**Task to carry out**
Set down the line containing "Instruction: Click the" and each line after it through the last line of the records, exactly, leaving pictures out.

──────── Data for processing ────────

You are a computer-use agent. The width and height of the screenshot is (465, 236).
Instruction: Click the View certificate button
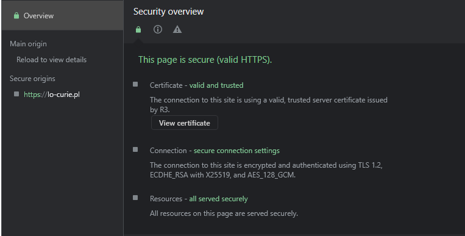[185, 123]
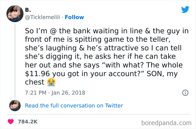Click the tweet's first line of text
196x129 pixels.
tap(106, 31)
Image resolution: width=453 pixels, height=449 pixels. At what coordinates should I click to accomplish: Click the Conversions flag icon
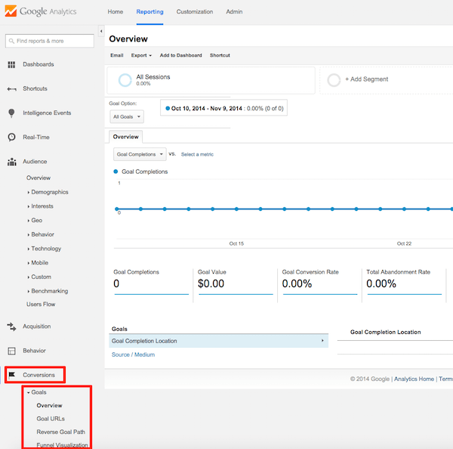pos(12,375)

────────

**Reply**
Instruction: Click the View certificate button
[185, 123]
Click the tweet's first line of text
196x129 pixels.
tap(106, 31)
Image resolution: width=453 pixels, height=449 pixels. At what coordinates should I click to accomplish: Click the Conversions flag icon
pos(12,375)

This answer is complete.